The first caution that we learn from the parable of the sower — is to beware of the devil when we hear the Word. Our Lord tells us that the hearts of some hearers are like "the wayside." The seed of the Gospel is plucked away from them by the devil almost as soon as it is sown. It does not sink down into their consciences. It does not make the least impression on their minds.

That malicious devil is unwearied in his efforts to do us harm. He is ever watching for our halting — and seeking occasion to destroy our souls. But nowhere perhaps is the devil so active, as in a congregation of Gospel-hearers! Nowhere does he labor so hard to stop the progress of that which is good — and to prevent men and women being saved. From him, come . . .
  wandering thoughts — and roving imaginations;
  listless minds — and dull memories;
  sleepy eyes — and fidgety nerves;
  weary ears — and distracted attention.
In all these things, Satan has a great hand.

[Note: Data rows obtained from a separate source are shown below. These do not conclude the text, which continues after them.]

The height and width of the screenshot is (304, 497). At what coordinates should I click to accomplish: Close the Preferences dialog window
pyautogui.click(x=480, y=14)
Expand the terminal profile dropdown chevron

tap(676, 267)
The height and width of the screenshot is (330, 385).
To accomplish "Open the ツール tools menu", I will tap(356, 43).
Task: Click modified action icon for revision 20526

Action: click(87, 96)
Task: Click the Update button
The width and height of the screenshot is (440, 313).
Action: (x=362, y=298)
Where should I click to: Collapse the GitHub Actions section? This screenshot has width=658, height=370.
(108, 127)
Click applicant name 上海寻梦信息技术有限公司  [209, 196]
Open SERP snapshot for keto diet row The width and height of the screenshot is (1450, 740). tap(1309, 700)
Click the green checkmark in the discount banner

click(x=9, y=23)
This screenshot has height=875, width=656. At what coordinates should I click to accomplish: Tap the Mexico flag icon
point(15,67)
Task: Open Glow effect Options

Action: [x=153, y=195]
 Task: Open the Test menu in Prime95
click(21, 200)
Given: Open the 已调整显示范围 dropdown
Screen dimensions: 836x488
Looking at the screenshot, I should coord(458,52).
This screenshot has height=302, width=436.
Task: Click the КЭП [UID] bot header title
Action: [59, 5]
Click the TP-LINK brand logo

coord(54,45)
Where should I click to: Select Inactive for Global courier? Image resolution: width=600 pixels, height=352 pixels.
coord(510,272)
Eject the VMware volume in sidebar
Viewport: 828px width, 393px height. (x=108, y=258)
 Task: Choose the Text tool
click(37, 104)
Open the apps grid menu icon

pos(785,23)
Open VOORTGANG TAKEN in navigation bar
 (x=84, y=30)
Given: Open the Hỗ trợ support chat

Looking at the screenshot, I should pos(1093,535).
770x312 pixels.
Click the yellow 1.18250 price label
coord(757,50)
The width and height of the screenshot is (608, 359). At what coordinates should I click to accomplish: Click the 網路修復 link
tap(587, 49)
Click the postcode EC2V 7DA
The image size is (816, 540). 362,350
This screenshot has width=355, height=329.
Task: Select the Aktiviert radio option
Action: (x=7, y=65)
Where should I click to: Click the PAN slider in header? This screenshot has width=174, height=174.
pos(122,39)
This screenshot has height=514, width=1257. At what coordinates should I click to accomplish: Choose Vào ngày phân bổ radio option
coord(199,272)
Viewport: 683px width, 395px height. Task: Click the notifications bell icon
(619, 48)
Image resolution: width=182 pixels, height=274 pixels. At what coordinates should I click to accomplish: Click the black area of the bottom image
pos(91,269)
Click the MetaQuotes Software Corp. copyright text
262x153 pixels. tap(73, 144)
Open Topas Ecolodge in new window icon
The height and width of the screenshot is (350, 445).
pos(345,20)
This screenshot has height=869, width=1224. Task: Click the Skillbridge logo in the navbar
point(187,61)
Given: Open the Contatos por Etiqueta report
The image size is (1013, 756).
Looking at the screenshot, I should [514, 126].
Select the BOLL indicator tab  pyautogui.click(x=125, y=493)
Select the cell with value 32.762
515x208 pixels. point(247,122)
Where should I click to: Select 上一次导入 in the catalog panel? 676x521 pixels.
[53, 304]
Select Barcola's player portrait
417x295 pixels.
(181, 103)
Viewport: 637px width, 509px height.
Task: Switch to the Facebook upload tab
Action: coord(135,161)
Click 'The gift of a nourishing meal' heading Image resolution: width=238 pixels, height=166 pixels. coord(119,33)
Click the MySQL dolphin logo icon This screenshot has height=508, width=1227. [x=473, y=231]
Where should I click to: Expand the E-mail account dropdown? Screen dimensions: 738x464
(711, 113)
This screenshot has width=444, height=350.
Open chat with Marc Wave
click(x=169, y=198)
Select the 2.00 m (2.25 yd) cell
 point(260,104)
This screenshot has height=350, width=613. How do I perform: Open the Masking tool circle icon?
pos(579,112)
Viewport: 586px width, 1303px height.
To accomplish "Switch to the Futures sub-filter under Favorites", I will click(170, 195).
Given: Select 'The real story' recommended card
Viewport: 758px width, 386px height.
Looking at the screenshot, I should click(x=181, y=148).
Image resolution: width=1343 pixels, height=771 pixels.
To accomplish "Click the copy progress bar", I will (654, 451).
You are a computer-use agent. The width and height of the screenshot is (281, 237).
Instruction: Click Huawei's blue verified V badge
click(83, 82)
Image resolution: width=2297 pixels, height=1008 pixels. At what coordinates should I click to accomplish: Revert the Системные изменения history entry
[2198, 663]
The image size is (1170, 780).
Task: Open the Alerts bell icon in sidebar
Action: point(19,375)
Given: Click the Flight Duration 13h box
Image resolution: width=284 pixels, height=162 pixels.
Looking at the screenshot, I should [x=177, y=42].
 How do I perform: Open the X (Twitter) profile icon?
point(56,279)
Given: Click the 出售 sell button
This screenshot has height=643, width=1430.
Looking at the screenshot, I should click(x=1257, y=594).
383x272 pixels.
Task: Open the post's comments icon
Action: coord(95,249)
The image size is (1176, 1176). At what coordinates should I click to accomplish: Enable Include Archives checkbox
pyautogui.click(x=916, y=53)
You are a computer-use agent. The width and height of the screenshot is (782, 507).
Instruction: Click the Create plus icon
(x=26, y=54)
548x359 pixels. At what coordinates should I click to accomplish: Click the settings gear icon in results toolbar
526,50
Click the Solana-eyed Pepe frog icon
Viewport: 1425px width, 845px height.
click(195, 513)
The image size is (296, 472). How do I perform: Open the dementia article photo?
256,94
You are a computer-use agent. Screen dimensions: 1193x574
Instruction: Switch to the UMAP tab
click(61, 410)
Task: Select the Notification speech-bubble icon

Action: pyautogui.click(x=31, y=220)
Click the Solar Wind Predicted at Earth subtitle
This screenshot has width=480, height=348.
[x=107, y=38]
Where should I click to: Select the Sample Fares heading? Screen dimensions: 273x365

People wonder where they come from, and marvel how it is that they find sermons so dull — and remember them so badly! They forget the parable of the sower. They forget the devil.

Let us take heed that we are not wayside hearers. Let us beware of the devil. We shall always find him at church! He never stays away from public ordinances. Let us remember this — and be upon our guard. Heat and cold, and rain and snow — are often dreaded by church-goers, and alleged as reasons for not going to church. But there is one enemy whom they ought to fear more than all these things together — that enemy is the devil!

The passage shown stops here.